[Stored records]
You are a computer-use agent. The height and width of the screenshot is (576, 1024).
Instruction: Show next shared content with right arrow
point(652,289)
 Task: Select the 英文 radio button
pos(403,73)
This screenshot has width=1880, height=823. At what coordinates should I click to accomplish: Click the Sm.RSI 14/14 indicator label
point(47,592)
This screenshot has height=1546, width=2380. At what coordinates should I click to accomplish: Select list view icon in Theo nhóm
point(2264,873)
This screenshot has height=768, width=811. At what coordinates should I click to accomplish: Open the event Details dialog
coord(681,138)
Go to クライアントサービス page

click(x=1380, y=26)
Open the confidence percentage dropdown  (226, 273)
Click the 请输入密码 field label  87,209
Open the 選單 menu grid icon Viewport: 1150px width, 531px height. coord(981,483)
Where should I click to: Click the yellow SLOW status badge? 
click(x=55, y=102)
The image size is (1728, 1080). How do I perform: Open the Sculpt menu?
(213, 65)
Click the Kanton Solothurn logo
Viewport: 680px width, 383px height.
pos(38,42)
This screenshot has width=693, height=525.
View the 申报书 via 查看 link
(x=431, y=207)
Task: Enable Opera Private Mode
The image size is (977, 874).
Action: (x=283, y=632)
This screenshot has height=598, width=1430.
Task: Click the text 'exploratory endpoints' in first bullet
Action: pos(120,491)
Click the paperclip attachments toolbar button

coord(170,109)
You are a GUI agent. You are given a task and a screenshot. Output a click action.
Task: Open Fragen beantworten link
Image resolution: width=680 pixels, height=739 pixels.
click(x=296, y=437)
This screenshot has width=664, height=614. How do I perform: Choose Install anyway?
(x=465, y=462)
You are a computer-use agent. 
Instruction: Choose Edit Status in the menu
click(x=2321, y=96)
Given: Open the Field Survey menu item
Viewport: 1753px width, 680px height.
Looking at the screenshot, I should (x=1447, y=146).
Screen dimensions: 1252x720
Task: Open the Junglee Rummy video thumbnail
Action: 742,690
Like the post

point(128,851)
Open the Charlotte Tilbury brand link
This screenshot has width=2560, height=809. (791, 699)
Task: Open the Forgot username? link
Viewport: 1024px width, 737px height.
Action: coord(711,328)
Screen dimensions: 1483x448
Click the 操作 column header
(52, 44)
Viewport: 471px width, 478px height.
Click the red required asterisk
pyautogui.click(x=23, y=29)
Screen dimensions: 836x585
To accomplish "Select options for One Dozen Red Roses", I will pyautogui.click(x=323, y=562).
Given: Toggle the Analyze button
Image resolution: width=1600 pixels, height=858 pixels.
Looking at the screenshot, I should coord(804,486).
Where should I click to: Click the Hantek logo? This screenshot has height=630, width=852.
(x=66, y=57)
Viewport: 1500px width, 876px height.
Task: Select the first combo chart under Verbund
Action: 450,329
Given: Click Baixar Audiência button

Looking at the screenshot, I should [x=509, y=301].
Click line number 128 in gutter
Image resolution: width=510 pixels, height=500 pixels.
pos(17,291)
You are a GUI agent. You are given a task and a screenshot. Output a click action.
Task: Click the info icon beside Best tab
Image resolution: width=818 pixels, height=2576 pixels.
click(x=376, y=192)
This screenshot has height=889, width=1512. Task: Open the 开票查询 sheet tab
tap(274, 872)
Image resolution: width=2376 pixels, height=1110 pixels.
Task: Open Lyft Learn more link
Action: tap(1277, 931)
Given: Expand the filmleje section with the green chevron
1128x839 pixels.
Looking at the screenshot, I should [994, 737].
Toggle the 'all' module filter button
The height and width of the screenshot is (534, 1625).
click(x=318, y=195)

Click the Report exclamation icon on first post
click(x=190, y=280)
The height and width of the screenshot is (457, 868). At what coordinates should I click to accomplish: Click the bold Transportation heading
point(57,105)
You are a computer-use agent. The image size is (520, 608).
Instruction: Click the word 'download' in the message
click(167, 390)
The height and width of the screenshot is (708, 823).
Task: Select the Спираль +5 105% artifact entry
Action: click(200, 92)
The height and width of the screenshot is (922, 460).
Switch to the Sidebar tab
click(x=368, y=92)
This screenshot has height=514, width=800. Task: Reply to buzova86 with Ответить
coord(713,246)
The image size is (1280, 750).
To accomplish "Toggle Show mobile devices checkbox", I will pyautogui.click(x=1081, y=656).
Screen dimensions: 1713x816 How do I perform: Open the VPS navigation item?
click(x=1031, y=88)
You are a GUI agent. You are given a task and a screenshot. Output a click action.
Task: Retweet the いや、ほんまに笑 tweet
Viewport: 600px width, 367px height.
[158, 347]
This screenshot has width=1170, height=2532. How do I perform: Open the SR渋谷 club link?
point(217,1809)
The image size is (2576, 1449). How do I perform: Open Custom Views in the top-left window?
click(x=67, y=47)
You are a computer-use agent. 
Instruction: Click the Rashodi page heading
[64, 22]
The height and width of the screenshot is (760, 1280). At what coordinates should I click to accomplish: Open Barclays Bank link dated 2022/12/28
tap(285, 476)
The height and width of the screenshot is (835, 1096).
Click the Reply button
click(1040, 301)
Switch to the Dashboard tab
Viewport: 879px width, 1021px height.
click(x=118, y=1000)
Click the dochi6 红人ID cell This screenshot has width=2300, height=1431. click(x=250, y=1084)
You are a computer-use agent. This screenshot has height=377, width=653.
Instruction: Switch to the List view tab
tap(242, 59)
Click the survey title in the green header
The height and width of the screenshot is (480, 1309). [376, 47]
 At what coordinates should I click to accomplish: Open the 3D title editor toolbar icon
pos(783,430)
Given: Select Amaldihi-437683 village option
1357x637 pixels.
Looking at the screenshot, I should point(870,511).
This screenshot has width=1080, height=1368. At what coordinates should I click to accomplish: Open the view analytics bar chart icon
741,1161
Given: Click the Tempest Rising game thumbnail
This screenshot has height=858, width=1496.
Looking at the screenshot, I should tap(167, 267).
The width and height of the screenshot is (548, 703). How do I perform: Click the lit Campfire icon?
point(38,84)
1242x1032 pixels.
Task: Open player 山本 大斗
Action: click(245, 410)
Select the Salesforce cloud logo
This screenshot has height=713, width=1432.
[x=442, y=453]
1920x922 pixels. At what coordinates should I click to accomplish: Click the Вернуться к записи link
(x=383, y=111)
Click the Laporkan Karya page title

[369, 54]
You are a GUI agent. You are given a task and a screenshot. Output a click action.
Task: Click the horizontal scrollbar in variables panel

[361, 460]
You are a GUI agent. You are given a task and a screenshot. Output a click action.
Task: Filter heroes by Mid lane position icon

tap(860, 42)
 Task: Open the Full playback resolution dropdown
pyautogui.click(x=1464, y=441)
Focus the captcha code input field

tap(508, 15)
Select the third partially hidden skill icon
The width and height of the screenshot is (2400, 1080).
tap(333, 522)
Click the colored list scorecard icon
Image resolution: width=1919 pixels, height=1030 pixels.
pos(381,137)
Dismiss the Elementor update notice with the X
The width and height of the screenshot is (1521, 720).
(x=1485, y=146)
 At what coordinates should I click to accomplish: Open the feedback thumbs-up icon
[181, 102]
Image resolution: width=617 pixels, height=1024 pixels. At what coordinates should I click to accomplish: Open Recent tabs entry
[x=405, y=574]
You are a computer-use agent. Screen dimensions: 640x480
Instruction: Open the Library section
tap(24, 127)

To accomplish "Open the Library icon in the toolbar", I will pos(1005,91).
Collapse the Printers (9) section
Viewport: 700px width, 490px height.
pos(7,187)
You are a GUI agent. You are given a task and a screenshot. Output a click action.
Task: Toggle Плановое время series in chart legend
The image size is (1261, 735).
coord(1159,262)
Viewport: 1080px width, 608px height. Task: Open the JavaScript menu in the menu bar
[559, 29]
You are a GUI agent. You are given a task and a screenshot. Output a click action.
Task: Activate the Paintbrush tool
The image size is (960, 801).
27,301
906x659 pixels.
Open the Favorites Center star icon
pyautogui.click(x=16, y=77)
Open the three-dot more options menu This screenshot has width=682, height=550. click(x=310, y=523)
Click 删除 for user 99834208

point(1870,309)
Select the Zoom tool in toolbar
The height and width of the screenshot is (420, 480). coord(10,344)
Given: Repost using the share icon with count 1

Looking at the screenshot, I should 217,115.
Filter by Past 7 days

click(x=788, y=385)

TASK INSTRUCTIONS: In the records above, the line with "Instruction: Switch to the List view tab" marks the start and the line with "Given: Select Amaldihi-437683 village option" marks the end; copy that stretch exactly, both lines included, and nothing else.

RESPONSE:
Instruction: Switch to the List view tab
tap(242, 59)
Click the survey title in the green header
The height and width of the screenshot is (480, 1309). [376, 47]
 At what coordinates should I click to accomplish: Open the 3D title editor toolbar icon
pos(783,430)
Given: Select Amaldihi-437683 village option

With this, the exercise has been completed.